You’ve worked hard in the Emergency Department with a patient, providing the best care you can provide, spending time explaining the plan and diagnosis, speaking to family members, and you feel good about the rapport you’ve developed with the patient and his/her family. Several weeks later, you get a complaint in your email, “We were in the Emergency Room for five hours. We have a great nurse, but we never saw the doctor!”
Unfortunately, this scenario is common, and it happens for a variety of reasons, not least of which is that the general perception by society is that men are doctors and women are nurses. Most upper year residents and attendings have developed strategies against this misperception, but as evidenced by Dr. Sandra Scott Simons piece “ER Goddess: Yes, I’m Really the Doctor”1 it still happens to the best of us. New residents, don’t despair. There are a few tips that will help patients recognize that the woman who has been providing their medical care is, indeed, the doctor.
- Say my name, say my name.
This one can be difficult for EM providers because we are generally casual, preferring to be called by a nickname or first name. It feels painfully formal to hear somebody refer to me as, “Dr. Shafer.” I usually protest and insist that they call me by my first name, and I would hate for any of my ED co-workers to feel like they should call me by anything but my first name. However, as a woman, the first thing I do when I walk into a patient’s room is shake their hand and introduce myself as, “Dr. Shafer.” This is a small step that goes far to establish myself as the treating physician. This method isn’t perfect by any means, and some people will still confuse me for the nurse, but setting the dynamic early in the encounter goes a long way in establishing the proper roles.
- White coat, or not to white coat?
White coats as a physician marker have become more controversial as their presence have become more ubiquitous in a hospital setting.

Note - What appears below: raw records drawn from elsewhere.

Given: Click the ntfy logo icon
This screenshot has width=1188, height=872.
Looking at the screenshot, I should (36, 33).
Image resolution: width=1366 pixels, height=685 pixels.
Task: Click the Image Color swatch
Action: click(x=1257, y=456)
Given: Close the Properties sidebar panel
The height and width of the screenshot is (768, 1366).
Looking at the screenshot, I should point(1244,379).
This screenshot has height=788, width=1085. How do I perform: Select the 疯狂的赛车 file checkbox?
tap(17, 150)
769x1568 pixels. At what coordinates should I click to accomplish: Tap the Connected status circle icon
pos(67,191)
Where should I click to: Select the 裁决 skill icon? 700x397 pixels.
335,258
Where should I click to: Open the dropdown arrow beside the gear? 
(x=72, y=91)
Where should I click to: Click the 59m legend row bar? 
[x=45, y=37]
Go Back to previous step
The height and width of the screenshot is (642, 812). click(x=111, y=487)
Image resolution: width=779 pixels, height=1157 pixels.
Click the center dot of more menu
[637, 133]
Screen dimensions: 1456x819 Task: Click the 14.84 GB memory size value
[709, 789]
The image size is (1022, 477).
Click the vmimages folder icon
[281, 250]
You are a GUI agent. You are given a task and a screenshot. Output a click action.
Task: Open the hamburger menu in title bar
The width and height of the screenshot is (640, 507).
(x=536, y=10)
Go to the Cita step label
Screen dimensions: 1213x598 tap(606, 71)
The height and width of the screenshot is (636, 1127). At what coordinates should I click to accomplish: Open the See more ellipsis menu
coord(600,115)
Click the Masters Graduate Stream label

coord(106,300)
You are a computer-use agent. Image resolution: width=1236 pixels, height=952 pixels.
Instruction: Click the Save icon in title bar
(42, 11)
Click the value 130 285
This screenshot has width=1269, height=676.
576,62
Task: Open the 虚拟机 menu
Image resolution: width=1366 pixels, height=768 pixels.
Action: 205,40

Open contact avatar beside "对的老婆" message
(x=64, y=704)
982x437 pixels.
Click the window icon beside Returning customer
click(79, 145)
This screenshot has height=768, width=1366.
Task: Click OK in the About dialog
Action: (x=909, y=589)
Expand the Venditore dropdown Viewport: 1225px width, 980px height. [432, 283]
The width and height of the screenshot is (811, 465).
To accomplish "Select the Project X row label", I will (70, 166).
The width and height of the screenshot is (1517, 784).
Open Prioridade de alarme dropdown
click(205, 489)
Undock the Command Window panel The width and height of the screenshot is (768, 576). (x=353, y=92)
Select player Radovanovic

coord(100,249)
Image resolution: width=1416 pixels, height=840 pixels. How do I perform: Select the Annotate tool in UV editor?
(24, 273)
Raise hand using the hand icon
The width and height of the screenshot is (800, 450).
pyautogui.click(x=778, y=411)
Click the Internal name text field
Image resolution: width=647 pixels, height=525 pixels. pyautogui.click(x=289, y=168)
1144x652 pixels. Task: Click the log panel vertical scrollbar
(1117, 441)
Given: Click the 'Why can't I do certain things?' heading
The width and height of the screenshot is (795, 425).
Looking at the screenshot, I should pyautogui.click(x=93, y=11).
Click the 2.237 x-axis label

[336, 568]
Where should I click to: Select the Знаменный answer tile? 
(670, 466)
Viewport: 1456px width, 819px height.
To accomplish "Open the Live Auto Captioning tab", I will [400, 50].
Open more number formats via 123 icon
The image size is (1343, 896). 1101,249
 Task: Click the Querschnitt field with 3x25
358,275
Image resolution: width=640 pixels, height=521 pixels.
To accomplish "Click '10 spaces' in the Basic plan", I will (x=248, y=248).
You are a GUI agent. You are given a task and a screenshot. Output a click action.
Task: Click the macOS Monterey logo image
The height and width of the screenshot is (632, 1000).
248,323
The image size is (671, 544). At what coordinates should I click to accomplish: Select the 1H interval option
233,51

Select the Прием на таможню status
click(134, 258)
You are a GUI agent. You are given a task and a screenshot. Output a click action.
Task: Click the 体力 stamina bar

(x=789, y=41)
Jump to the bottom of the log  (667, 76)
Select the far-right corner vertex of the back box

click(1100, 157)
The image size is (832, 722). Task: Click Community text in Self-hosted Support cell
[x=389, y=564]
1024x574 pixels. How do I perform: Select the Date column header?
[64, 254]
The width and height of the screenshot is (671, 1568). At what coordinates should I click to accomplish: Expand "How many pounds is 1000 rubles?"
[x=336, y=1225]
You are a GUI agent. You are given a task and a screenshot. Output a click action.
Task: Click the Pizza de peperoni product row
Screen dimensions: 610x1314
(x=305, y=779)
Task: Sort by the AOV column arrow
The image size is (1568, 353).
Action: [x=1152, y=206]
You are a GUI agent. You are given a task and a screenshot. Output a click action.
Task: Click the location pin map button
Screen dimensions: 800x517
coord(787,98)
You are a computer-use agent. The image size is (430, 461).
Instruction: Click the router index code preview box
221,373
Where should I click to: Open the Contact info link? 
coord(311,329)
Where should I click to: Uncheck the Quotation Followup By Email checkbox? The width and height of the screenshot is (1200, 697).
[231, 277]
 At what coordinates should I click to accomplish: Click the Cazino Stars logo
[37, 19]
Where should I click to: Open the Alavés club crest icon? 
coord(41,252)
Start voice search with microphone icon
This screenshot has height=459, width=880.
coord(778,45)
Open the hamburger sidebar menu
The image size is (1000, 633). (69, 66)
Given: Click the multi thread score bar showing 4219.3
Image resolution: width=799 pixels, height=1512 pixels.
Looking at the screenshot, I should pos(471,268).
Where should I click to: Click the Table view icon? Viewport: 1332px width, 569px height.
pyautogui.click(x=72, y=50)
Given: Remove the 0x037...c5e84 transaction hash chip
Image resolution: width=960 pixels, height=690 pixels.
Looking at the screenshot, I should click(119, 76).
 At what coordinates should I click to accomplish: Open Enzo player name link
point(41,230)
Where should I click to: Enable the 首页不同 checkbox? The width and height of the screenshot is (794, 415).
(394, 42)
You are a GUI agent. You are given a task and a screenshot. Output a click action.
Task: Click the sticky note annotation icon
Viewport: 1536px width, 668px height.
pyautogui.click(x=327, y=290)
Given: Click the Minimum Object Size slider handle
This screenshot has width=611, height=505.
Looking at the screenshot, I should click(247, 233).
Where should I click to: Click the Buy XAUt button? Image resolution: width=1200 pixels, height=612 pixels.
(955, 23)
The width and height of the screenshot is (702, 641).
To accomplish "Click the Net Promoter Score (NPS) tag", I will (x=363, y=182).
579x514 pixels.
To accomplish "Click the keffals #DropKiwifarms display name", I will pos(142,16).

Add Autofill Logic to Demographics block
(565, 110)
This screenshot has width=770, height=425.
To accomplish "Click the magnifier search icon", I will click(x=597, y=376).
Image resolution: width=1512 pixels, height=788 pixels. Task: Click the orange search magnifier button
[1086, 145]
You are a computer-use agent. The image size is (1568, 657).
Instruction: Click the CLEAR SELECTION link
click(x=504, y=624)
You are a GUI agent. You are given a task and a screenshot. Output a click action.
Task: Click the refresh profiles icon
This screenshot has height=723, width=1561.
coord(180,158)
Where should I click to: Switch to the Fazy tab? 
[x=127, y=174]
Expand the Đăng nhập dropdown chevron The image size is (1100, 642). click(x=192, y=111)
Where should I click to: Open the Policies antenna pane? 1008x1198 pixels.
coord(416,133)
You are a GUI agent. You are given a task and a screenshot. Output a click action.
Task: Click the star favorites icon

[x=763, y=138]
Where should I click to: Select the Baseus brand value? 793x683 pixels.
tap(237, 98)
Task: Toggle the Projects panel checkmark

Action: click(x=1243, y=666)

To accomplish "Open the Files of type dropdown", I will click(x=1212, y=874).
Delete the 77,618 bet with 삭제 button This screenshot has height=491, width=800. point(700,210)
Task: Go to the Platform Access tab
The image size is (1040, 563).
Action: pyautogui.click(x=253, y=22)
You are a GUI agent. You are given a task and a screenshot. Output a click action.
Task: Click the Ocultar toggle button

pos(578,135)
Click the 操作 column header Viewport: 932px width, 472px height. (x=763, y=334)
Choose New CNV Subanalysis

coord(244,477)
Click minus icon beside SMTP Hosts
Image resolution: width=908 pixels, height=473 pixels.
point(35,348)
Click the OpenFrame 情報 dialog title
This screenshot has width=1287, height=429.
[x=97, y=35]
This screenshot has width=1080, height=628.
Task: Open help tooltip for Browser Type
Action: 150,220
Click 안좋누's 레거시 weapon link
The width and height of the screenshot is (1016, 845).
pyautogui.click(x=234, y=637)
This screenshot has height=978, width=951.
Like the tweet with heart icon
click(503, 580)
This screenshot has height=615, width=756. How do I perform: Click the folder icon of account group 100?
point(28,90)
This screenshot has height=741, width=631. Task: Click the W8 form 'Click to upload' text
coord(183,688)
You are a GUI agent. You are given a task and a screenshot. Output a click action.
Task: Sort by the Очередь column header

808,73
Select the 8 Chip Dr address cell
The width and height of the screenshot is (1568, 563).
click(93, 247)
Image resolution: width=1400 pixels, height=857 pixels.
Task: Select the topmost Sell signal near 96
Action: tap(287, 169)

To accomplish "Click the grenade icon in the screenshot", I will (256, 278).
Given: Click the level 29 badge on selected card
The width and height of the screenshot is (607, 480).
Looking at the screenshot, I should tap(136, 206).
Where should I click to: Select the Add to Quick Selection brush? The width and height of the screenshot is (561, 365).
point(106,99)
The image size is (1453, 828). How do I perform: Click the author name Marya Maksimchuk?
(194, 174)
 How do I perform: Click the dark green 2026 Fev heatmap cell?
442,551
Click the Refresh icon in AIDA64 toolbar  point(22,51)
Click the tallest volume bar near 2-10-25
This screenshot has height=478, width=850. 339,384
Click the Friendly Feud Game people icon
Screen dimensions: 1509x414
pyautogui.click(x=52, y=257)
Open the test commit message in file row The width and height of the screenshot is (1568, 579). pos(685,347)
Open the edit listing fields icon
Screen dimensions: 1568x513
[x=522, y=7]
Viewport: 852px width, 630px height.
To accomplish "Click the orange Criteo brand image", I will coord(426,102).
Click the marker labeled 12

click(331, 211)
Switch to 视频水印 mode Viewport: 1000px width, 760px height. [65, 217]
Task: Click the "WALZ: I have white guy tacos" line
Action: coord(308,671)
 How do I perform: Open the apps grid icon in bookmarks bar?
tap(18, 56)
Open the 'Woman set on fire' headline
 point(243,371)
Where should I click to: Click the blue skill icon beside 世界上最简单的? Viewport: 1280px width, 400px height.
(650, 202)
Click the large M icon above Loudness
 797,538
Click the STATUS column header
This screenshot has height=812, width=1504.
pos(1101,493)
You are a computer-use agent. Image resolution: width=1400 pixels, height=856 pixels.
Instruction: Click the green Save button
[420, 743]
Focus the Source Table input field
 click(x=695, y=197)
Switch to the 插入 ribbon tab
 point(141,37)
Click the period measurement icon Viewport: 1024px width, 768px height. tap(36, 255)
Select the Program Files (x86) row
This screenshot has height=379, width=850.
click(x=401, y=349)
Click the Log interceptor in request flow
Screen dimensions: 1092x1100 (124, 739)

They also serve as a fomite in the health care setting.2 However, white coats are still strongly identified with physicians by the general public, despite the fact that the same people downplayed the importance of a white coat.3 Other physician markers, such as a clearly displayed ID tag, business casual dress, and neat grooming, were also highly preferred by patients.
- To be the doctor, be the doctor.
If you haven’t heard of it yet, “Imposter Syndrome” describes the feeling that many individuals feel when they do not internalize their deserved success. Instead, they feel like their success is undeserved, and they develop fear about being discovered as a “fraud”.4 Feelings of imposter syndrome generally worsen during times of transition, such as the transition from medical school to clinical training. This self-doubt can materialize during patient communication as hesitation or doubt when communicating the medical plan. Even if you are a new physician, confident communication and body language will further establish yourself as a leader in the care plan, even when the attending changes the plan later on.
These are only a few strategies that I have developed during my residency training to help patients and their families recognize my role in the care team. However, this list is far from all-inclusive. One of my colleagues reports that one of her more powerful strategies is to “address the hierarchy” when she enters the room by asking, “How have my residents and nurses been treating you during your ER visit?” What are other strategies that you use to identify yourself as the physician?
- Simons, SS. ER Goddness: Yes I’m Really the Doctor. Emergency Medicine News. 2015; 37(12): 8. doi: 10.1097/01.EEM.0000475569.69320.b9.
- Treakle AM, Thom KA, Furuno JP, Strauss SM, Harris AD, Perencevich EN. Bacterial contamination of health care workers’ white coats. American journal of infection control. 2009;37(2):101-105. doi:10.1016/j.ajic.2008.03.009.
- Au S, Khandwala F, Stelfox HT. Physician Attire in the Intensive Care Unit and Patient Family Perceptions of Physician Professional Characteristics. JAMA Intern Med. 2013;173(6):465-467. doi:10.1001/jamainternmed.2013.2732.
- Salkuku, J, Alexander, J. The Imposter Phenomenon. International Journal of Behavior Science. 2011; 6(1):73-92.